El espadachín se lanzó al ataque. El farol, que había quedado en la boca del callejón, lo transformaba en una sombra, pero Cadoc le vio un destello de luz en la cadera. Tenía una cota de malla. El acero susurró. Cadoc se movió a un costado. Arrojó la túnica contra la cara invisible, arrancándole una maldición y desviando el arma. Cadoc saltó a la derecha. Esperaba esquivar al que estaba allí, pero el sujeto era hábil y le cerró el paso. Lo atacó con la daga.
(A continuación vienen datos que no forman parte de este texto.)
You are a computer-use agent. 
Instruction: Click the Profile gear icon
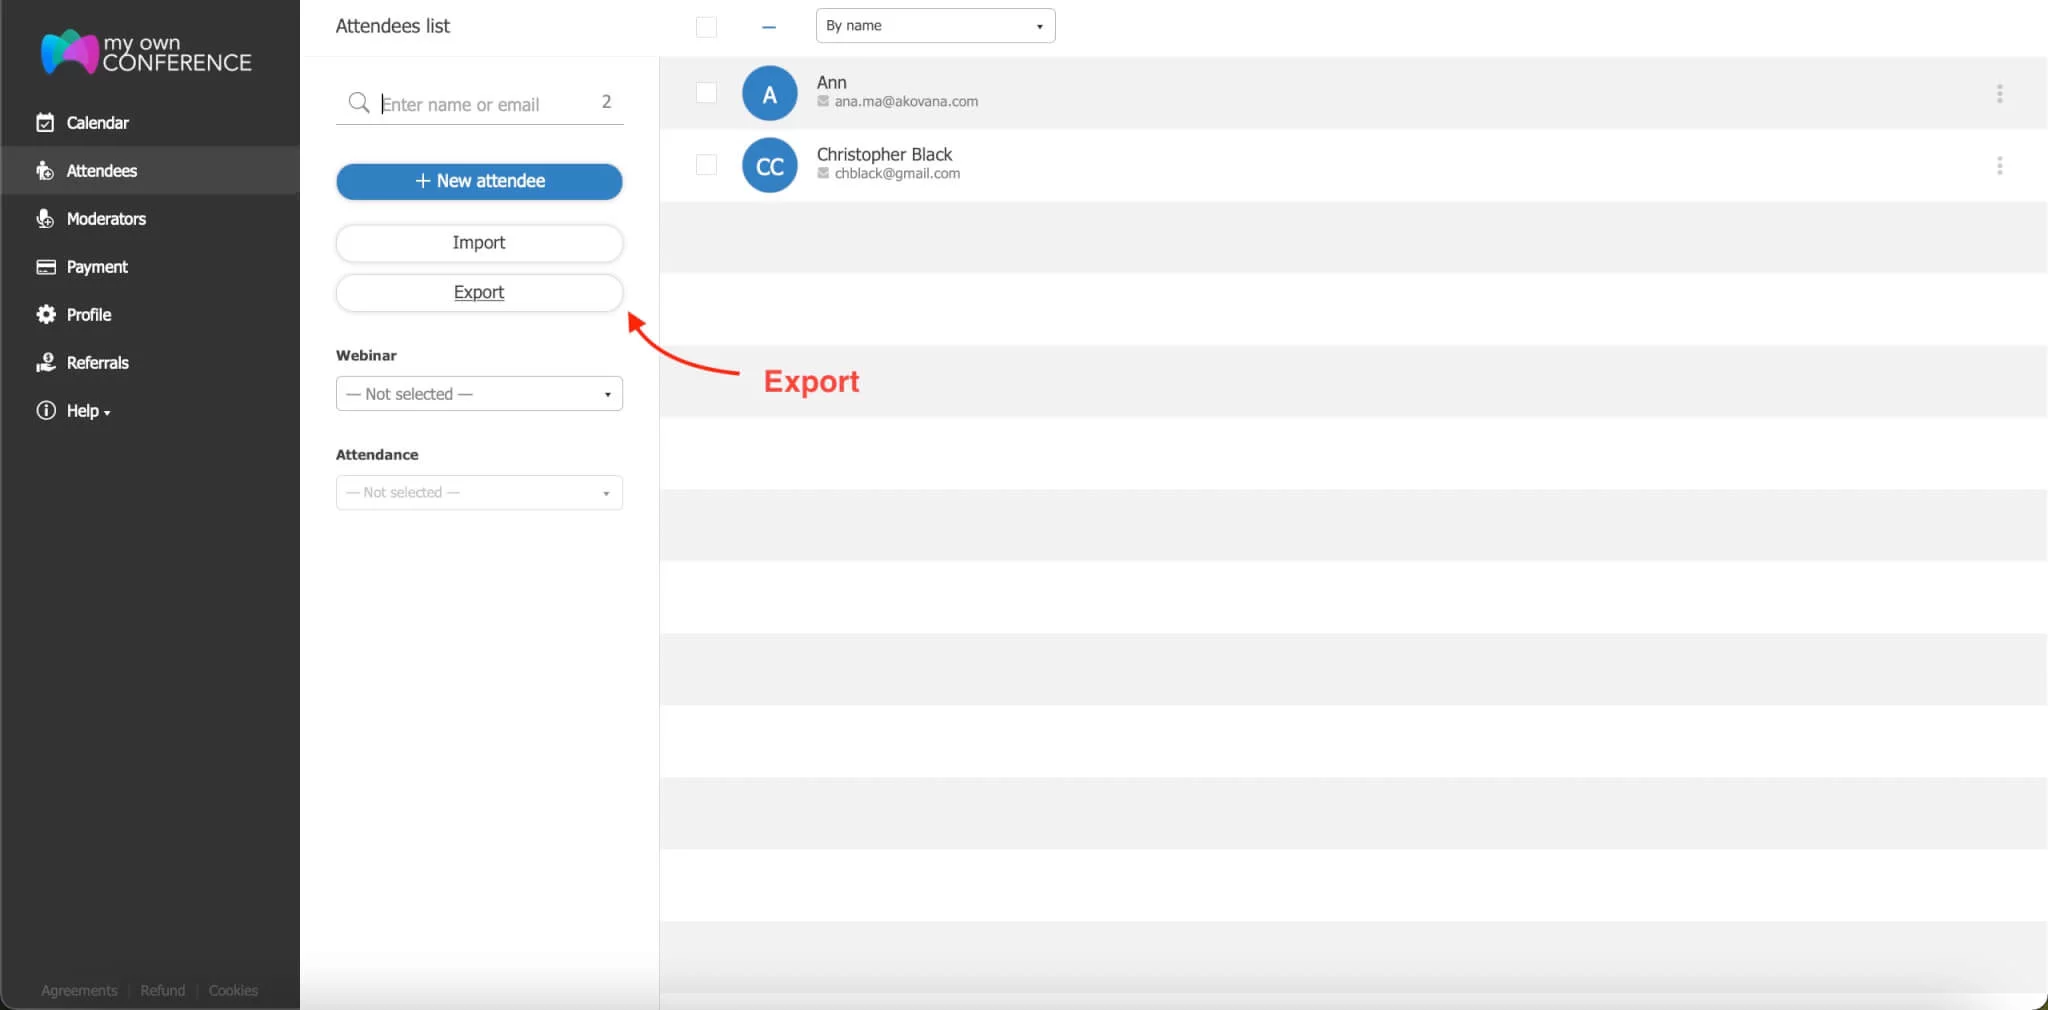point(45,315)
Cadoc habría recibido la puñalada en el vientre si no hubiera contado con su vigor de inmortal. Detuvo el golpe con el cuchillo y retrocedió.

Los ladrillos le mordieron la espalda. Estaba acorralado, pero se defendió. Los dos hombres con dagas recularon. El espadachín se dispuso a atacar de nuevo.

Se oyeron sandalias sobre adoquines. La luz centelleó sobre una barba cobriza. El garfio de Rufus se hundió en la garganta del espadachín. Rufus movió el garfio salvajemente. El hombre soltó la espada, se agarró al garfio, cayó de rodillas. Soltó un graznido a través de la sangre.

Cadoc se agachó, cogió la espada y se irguió. No manejaba muy bien ese arma, pero había tratado de dominar todas las artes de la lucha a través de los siglos. Uno de los contrincantes se apartó. Cadoc giró a tiempo para detener al segundo, que estaba a sus espaldas. La hoja dio contra un brazo, haciendo crujir el hueso. El hombre gritó, trastabilló y huyó.

Gruñendo, Rufus extrajo el garfio y fue en busca del otro atacante, que también desapareció en la noche. Rufus se detuvo y dio media vuelta.

—¿Estás herido? —jadeó.

—No. —Cadoc también estaba sin aliento. Le martilleaba el corazón. Pero tenía la mente fría y despejada como hielo flotando en el mar de Thule. Miró al hombre con cota de malla, quien se contorsionaba entre gemidos y perdía mucha sangre—. Vámonos… antes de que… alguien venga. —Tiró la espada delatora.

—¿A la posada?

—No. —Cadoc echó a trotar. Recobró el aliento, se le apaciguó el pulso—. Éstos me conocían. Por lo tanto, sabían dónde esperar y deben de saber dónde me alojo. Quien los haya enviado querrá intentarlo de nuevo.

—Pensé que sería buena idea seguirte. Dejaste un buen tesoro en casa de ese cerdo de Phanar.

—No debería enorgullecerme de mi inteligencia —dijo el consternado Cadoc—. Tú has demostrado mucha más que yo.

—Bah, estás enamorado y eso es peor que estar ebrio. ¿Adonde vamos? Supongo que las calles principales son seguras. Quizá podamos despertar a otro posadero. Yo tengo suficiente dinero, si tú no tienes.

Cadoc meneó la cabeza. Habían salido a una avenida, desnuda y opaca bajo la luna.

—No. Vagaremos hasta el amanecer, luego nos mezclaremos con gente que salga de la ciudad. Éstos no eran vulgares matones, ni siquiera asesinos a sueldo. Armadura, espada…, por lo menos uno de ellos era un soldado imperial.